### GIVEN TEXT

● ● ●

For a New Planetary Humanism

Edgar Morin
Philosopher and sociologist

As I have often had the opportunity to say and write, Mauro Ceruti is one of the rare thinkers of our time to have understood and taken up the challenge that the complexity of our beings and our world poses to us. Through his ideas and also his generous organizational activity, he was the tireless weaver of an extraordinary and creative international and trans-disciplinary community of thought. Among other things, he was the promoter and inspirer, with Gianluca Bocchi, of the splendid symposium "The challenge of complexity", held in Milan in 1984, as well as of the historic symposium "Physis: inhabiting the Earth" held in Florence in 1986, seminal and decisive moments for the development of complex thought. His thought always contains and intertwines, nourished by it, three passions: the philosophical passion for the theory of knowledge, the political and civil passion for Europe, the ethical and pedagogical passion for the destiny of humanity.

Commenting, in 1986, on his book Constraints and Possibilities, which has now become a cornerstone of systemic epistemology, I observed that classical science could recognize rationality only in necessity and could only consider chance as irrational, and that Mauro was inviting us to explore a series of conceptual transformations of our theoretical conceptions, and was indicating the way to enrich and make more complex our vision of rationality.

● ● ●

### Item coordinate data
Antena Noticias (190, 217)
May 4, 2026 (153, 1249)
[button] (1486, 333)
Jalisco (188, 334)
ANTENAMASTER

● ● ●

### JOBS
[A] In the piece on planetary humanism, where and in what year was the symposium "Physis: inhabiting the Earth" held?
[B] Carry on the piece about Mauro Ceruti and planetary humanism, picking up right after its last sentence.

### WRITTEN ANSWERS
[A] It was held in Florence in 1986.

[B]
His belief, which I shared and on my part developed in The Method, was that the real issue of our modernity was a renewal of the scientific and of the epistemological problems-area, capable of taking up the challenge of complexity. And we have both dedicated these decades to taking up this challenge. This challenge, for Mauro, emerges precisely from the bowels of European history and civilization, and Europe is faced today with it as an unavoidable task.

He shows, in his speeches and in his books, that in thinking about Europe one cannot dissociate its multiple diversity from its unity, indicating that the Europe to be built (if this is still possible) must be that of unity in multiculturalism. Presenting the French edition of our book Our Europe, in 2014 I wrote that it was «the work of two brotherly spirits, that of Mauro Ceruti and mine: I find myself in him as he finds himself in me». Together, in that book, we raised the alarm.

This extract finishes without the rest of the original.